Another cause for inefficiency/lack of excellence in the Indian system of higher education is the problem of autonomy. Most universities have non transparent mechanisms for recruitment to faculty positions. Teachers in universities lack autonomy, as they have to bow down to the demands of academic bureaucrats[2]. This stifles the academic environment. As long as politicisation of top faculty and management positions persist, irrespective of the ownership pattern and funding sources, inefficiency in the form of subordinate quality would persist.  

 The system of NAAC ratings which is supposed to address the issue of informational asymmetry by providing ratings uses attributes such as physical infrastructure as parameters. This is inadequate, as the actual teaching learning process involves complex dynamic exchange between teachers and students, which is often unrelated to the state of physical infrastructure of the institute. Such ratings are therefore non reliable. Universities select the best students and best available faculty, while the students and faculty select best universities. In view of this dual selection process characterised by imperfect information regarding quality, the proposal for linking funding to ratings will lead to institutionalisation of pre-existing hierarchies in quality of institutions, as “best” chooses “best”, and the rest remain below par.

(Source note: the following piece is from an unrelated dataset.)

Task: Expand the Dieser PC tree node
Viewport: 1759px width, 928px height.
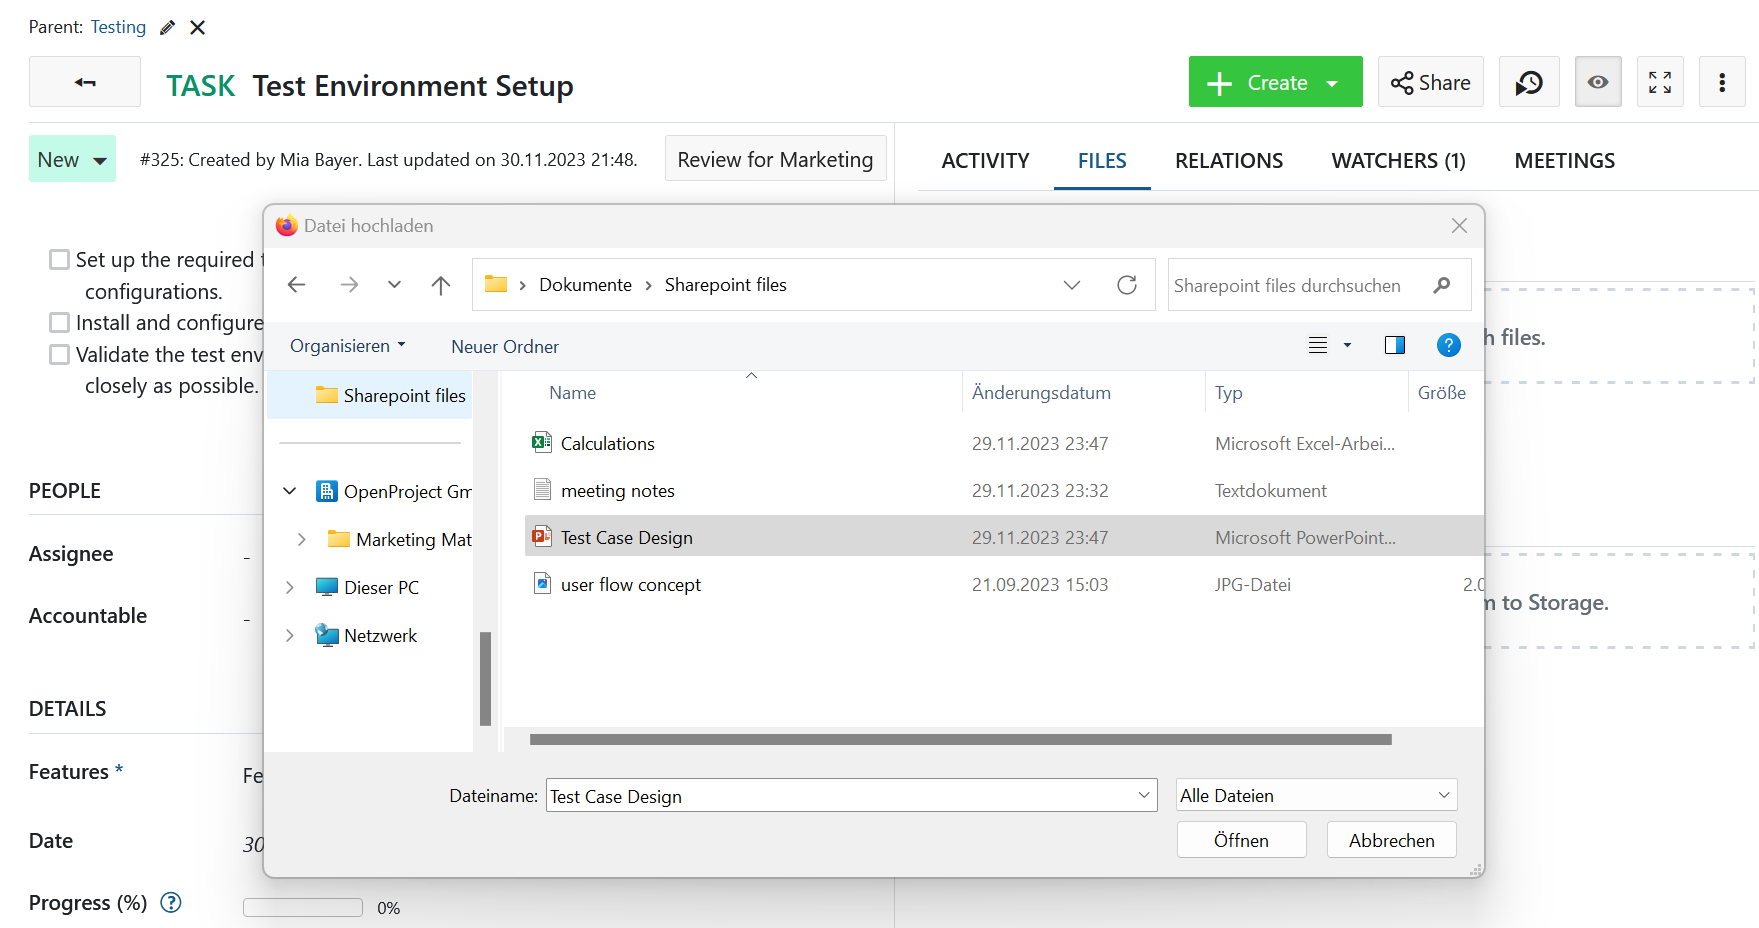Action: pos(290,588)
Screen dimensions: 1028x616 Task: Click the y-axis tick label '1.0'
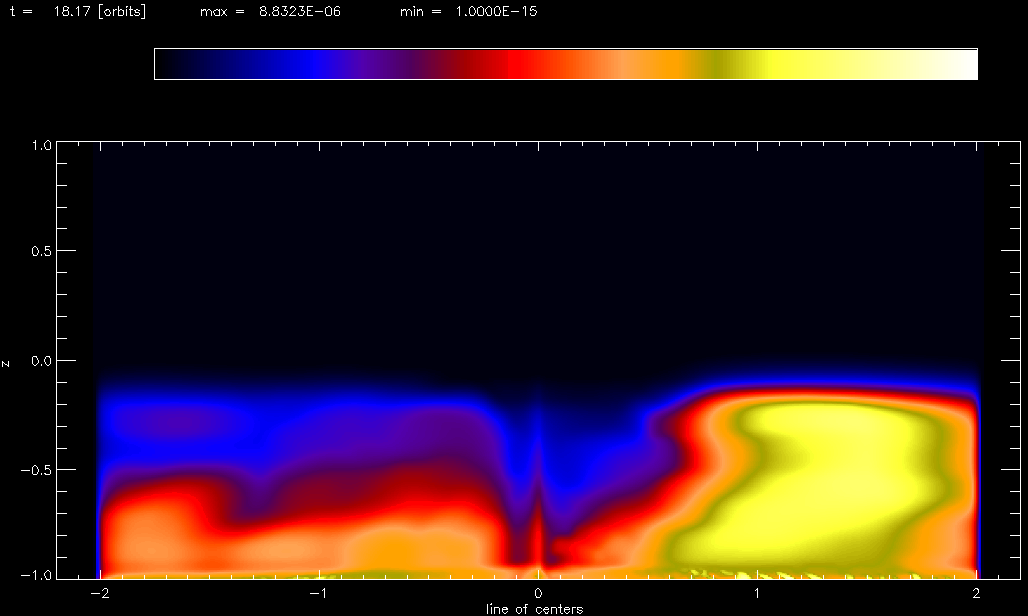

Further, with the possibility of foreign competition with the Foreign Educational Institutions Bill, the problems only get compounded. Most of the foreign universities willing to invest in India are not the top-ranked universities in the world, but 2nd and 3rd tier institutes. This means that while we have no assurance for quality, existing universities will face a further resource crunch as they are unlikely to be able to raise sufficient financial resources without resorting to exorbitant fees.

The “reforms” in education are therefore, largely budgetary reforms, which leave the prime issues in education unaddressed. Real solutions are required, rather than state abdication, for the market is unlikely to attain “inclusivity, excellence and efficiency” in this complex, yet crucial sector.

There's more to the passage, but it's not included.